SELECTED EXTRACT »

If you haven't seen monzos or vals before and are totally confused, please read the pages on Monzos and Vals first!

If you have seen it, then to review, a monzo is a way to represent a JI interval that shows how it decomposes into a combination of simpler, "prime" intervals. It does so by directly representing an interval's prime factorization. A 5-limit monzo looks like \(\ket{a \s b \s c}\), where \(a\), \(b\), and \(c\) are the exponents for primes 2, 3, and 5, respectively. A 7-limit JI monzo looks like \(\ket{a \s b \s c \s d}\), where \(d\) represents the additional exponent for 7. The 11-limit gets you another coefficient and so on.

WRITTEN EXERCISE A »
Answer these questions from the monzo passage:
(i) Which pages should a reader who has never seen monzos or vals read first?
(ii) In a 5-limit monzo, which primes do a, b, and c stand for?
(iii) What does d represent in a 7-limit JI monzo?
The passage on monzos and the records that follow are unrelated material.

AVAILABLE RECORDS »
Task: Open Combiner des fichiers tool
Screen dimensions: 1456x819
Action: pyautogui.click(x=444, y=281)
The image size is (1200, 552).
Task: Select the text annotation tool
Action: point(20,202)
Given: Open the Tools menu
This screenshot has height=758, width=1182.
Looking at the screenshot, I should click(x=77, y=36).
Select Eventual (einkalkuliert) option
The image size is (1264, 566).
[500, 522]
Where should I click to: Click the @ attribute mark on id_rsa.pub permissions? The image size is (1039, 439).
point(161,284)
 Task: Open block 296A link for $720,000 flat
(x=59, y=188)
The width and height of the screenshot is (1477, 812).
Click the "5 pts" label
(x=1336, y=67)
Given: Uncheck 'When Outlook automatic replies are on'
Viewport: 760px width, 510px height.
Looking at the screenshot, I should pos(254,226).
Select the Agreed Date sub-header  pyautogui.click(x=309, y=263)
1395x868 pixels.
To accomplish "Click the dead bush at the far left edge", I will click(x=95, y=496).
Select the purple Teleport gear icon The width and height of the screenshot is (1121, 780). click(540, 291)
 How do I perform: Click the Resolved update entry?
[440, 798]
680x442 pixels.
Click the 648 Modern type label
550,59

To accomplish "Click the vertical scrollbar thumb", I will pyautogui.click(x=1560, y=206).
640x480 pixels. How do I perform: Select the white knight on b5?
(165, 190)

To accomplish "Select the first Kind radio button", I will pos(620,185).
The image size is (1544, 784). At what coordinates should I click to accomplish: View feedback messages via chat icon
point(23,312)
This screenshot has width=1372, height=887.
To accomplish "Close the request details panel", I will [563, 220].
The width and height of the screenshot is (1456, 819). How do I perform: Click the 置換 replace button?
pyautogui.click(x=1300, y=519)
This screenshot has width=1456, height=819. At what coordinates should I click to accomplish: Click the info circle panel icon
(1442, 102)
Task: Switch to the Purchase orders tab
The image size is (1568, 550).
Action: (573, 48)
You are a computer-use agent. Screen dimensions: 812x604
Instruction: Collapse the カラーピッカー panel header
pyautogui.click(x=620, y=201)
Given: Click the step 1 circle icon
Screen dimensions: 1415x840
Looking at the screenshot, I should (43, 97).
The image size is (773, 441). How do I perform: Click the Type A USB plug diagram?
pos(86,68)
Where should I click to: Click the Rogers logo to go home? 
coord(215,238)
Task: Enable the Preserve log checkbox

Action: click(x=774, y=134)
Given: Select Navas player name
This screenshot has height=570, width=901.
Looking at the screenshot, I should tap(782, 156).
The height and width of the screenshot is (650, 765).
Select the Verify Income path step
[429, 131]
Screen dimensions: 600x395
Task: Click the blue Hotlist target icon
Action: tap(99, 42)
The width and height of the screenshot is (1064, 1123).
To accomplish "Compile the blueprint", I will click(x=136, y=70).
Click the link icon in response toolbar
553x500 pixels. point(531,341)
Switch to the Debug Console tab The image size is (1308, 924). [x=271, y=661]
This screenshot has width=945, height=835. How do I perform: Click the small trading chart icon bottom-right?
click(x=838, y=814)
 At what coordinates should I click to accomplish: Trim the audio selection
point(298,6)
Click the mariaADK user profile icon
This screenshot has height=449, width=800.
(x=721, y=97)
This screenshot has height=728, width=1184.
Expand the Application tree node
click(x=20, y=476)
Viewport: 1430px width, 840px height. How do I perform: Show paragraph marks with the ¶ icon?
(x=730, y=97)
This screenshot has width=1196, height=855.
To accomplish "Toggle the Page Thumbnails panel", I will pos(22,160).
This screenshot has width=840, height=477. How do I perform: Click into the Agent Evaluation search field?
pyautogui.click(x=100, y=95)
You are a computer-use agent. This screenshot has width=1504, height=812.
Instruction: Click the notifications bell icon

WRITTEN EXERCISE B » In the records, swap "How do I perform" for "How can I do" and give back only the lines that begin at the one containing "Where should I click to: Click the Rogers" and run through the end of the records.

REPLY A »
(i) The pages on Monzos and Vals.
(ii) Primes 2, 3, and 5, respectively.
(iii) The additional exponent for 7.

REPLY B »
Where should I click to: Click the Rogers logo to go home? 
coord(215,238)
Task: Enable the Preserve log checkbox

Action: click(x=774, y=134)
Given: Select Navas player name
This screenshot has height=570, width=901.
Looking at the screenshot, I should tap(782, 156).
The height and width of the screenshot is (650, 765).
Select the Verify Income path step
[429, 131]
Screen dimensions: 600x395
Task: Click the blue Hotlist target icon
Action: tap(99, 42)
The width and height of the screenshot is (1064, 1123).
To accomplish "Compile the blueprint", I will click(x=136, y=70).
Click the link icon in response toolbar
553x500 pixels. point(531,341)
Switch to the Debug Console tab The image size is (1308, 924). [x=271, y=661]
This screenshot has width=945, height=835. How can I do: Click the small trading chart icon bottom-right?
click(x=838, y=814)
 At what coordinates should I click to accomplish: Trim the audio selection
point(298,6)
Click the mariaADK user profile icon
This screenshot has height=449, width=800.
(x=721, y=97)
This screenshot has height=728, width=1184.
Expand the Application tree node
click(x=20, y=476)
Viewport: 1430px width, 840px height. How can I do: Show paragraph marks with the ¶ icon?
(x=730, y=97)
This screenshot has width=1196, height=855.
To accomplish "Toggle the Page Thumbnails panel", I will pos(22,160).
This screenshot has width=840, height=477. How can I do: Click into the Agent Evaluation search field?
pyautogui.click(x=100, y=95)
You are a computer-use agent. This screenshot has width=1504, height=812.
Instruction: Click the notifications bell icon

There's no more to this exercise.